→ **ACTIVITY 1**: Reproduce the passage on the Morph Project word for word, starting with "The Morph Project’s" and going on through "Magic Squares puzzles.".
→ **ACTIVITY 2**: Carry on the passage about the Morph Project from the point where it stops.

→ **TEXT EXCERPT**:
+---+

The Morph Project’s initial goal was to create a learning chess program and later to spawn off two other projects directed at general game learning, Morph II and Morph III. Levinson, head of the Morph Project, makes note, as Gherrity had, that most of the games that can be applied also have an implied perfect public knowledge available to both players. While SAL focused primarily on two player games, Morph is extendable to an infinite number of players, or agents as Levinson calls them, or just as few as single player games like Towers of Hanoi, Nim and Magic Squares puzzles.

Morph is an application of Adaptive-Predictive Search (or APS) methods that search with "experience" [4]. As noted by Levinson, a typical game state in Morph can be evaluated on average with up to fifty other sub-patterns, keeping in mind that this particular part of the project only applied to chess [4]. Morph is an attempt at an informed learner, which is given simple, domain-independent heuristics, an abstract mathematical definition of the state space and experience [4]. Morph learns by creating a database of patterns and applying weights to them using "temporal differences, simulated annealing, a genetic algorithm-like method and generalization and specialization of patterns and explanation-based generalization" [5]. The database is initially empty and knowledge is stored as pattern-weighted pairs. Evaluations are made upon a state in relation to the most specific stored patterns that apply to that state using their weights to calculate a new value. In addition to the weight value of a state, any other important data can be stored in the database allowing us to derive additional information in calculating the value of a state. After weights have been calculated and a database is formed, Morph utilizes a one-ply search to find the best move.

Once Morph was implemented, ideas for expanding the pattern searching to other games became simple. Morph II was the result and had significant findings in relation to the graph theories and games. The primary find was that the existence of a sub-graph of a larger graph representing the current state carried predictive value over the outcome of the game. There is a certain potential in this to create another relational operator to apply to this value to find a relationship with the goals of the game. This information cannot be obtained out of a direct relation to a particular sub-graph, however, and can only be obtained statistically through experience. Morph II uses a scheme that allows for incremental updates to the database and combines scores of patterns hierarchically rather than globally as its predecessor does. Morph II is also distinguished by the fact that it makes use of "blind learning" [4]. Blind learning is a type of learning implementation that provides the system with no definition of the state-space or pre-supplied heuristics, only the rewards and legal states to choose from at each point.

+---+

→ **INFORMATION**:
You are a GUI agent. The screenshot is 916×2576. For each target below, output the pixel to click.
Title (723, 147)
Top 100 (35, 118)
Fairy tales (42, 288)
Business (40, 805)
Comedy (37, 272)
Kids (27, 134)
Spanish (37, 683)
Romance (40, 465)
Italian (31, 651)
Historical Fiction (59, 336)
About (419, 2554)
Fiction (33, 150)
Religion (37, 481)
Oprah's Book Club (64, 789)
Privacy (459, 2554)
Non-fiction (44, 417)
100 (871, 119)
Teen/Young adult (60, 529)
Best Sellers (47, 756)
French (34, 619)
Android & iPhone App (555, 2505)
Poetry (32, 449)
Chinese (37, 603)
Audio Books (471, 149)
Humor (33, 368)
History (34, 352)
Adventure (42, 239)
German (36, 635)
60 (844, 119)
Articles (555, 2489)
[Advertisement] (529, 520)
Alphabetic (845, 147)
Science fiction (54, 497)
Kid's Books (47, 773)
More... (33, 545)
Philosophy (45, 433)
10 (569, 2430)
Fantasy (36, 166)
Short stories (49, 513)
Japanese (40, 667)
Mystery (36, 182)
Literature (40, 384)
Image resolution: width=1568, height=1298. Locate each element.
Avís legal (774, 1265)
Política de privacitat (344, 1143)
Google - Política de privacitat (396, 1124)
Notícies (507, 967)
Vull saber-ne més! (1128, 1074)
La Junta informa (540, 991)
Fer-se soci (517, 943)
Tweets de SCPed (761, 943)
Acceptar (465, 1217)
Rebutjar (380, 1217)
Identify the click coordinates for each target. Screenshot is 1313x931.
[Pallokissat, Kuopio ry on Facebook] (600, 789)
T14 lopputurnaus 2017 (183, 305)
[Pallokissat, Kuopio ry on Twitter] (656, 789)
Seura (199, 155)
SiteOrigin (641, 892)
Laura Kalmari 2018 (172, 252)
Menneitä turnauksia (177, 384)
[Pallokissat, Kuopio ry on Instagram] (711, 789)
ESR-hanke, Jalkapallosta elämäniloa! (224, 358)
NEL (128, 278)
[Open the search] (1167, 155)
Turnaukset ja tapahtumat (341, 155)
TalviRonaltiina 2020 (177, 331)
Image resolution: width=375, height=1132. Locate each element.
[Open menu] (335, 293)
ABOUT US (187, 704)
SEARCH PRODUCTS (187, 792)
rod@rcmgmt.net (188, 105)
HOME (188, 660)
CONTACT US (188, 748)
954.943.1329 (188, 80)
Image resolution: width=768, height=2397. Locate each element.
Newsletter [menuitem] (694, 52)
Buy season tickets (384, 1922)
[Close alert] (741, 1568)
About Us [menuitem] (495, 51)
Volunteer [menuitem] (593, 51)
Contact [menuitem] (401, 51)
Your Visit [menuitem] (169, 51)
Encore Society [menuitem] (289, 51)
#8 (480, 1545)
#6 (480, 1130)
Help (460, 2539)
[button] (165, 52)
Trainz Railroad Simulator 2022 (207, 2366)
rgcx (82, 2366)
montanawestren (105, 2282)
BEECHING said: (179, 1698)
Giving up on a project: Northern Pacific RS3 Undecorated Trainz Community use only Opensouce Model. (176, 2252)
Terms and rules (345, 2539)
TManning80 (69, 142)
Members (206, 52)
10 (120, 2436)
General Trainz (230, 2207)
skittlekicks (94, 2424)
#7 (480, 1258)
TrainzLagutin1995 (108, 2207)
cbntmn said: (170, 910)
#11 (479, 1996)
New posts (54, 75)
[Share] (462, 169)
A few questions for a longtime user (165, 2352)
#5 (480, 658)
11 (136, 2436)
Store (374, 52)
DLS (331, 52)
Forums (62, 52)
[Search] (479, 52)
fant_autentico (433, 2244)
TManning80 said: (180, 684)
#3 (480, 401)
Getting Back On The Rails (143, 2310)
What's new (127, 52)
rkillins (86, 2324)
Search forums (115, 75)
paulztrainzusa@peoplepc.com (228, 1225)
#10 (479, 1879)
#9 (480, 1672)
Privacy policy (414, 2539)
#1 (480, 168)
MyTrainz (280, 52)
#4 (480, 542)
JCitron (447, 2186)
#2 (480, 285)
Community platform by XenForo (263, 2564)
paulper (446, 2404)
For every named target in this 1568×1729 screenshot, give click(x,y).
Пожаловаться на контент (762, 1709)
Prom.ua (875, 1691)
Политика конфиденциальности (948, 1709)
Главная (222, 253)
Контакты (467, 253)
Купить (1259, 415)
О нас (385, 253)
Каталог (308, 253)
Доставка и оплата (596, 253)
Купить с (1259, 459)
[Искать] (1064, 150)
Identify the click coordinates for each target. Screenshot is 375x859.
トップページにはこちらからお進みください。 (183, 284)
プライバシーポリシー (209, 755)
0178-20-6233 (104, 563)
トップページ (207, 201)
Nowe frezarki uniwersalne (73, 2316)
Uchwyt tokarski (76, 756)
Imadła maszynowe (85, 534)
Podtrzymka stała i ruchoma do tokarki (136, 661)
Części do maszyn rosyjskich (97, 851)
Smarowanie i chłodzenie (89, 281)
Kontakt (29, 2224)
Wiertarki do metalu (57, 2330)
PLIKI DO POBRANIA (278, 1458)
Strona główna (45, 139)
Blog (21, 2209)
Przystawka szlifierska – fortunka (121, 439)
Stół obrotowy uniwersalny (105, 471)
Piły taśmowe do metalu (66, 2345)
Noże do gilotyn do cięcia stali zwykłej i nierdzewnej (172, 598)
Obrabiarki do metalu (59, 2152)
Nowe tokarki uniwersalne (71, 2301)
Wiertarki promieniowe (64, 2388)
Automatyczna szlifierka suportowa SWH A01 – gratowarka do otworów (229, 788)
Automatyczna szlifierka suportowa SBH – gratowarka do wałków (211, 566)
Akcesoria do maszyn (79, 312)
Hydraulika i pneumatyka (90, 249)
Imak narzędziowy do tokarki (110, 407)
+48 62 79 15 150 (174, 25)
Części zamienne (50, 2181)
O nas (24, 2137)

+---+

→ **RESPONSE AREA 1**:
The Morph Project’s initial goal was to create a learning chess program and later to spawn off two other projects directed at general game learning, Morph II and Morph III. Levinson, head of the Morph Project, makes note, as Gherrity had, that most of the games that can be applied also have an implied perfect public knowledge available to both players. While SAL focused primarily on two player games, Morph is extendable to an infinite number of players, or agents as Levinson calls them, or just as few as single player games like Towers of Hanoi, Nim and Magic Squares puzzles.

→ **RESPONSE AREA 2**:
Morph III is a further expansion of previous research, primarily extending upon Morph as a chess-playing program using better techniques developed from Morph II. Morph III is still under development.

There are a few faults in Morph, however, as well. First, it always plays like a beginner, though it learns to play the games it is presented faster than SAL [5]. The problem with its game play is primarily due to Morph’s reliance on combining pattern values without a known relationship between patterns [4]. Morph II seeks to eliminate this problem. Second, there is also a problem in the specific nature of chessboards where Morph generalizes them too much causing them to lose much of their value. This problem is prevalent in specific boards that are seen only a few times in the system’s career resulting in inaccurate values [4].

After having researched both learning systems, both seem interesting to study, but their own systems still seem overly limiting. SAL, for instance, suffers from neural networks and the horrible simplicity of the back-propagation associated with them. The advantage of SAL seems to be in the power of its consistency search.

But as Deep Blue has shown us, we already have good searching methods. Greater importance should be placed on the methods of evaluation and re-evaluation of game states. This seems to be the great weaknesses of Morph, that it only performs a one-ply search. The addition of a second level of search is not as easily the answer for Morph as adding an additional level in games that have more than one player can significantly slow down the system for very little gain in game play. As is suggested, a more proper approach to fixing Morph’s problems lies in fixing its heuristic functions and its ability to search for a good game state. As pointed out by Michael Gherrity, the only reason that the second level of searching performs well is due to the consistency search, something that Morph does not take advantage [6].

[1] Krauthammer, Charles. "BE AFRAID. The Meaning of Deep Blue’s Victory." www.chebucto.ns.ca/~adw/AI.html.

[2] "Deep Blue FAQ." www.research.ibm.com/deepblue/meet/html/d.3.3a.html

[3] Gherrity, Michael. "A Game-Learning Machine." University of California, San Diego. ©1993.

[4] Levinson, Robert. "General Game-Playing and Reinforcement Learning." University of California. ©1995.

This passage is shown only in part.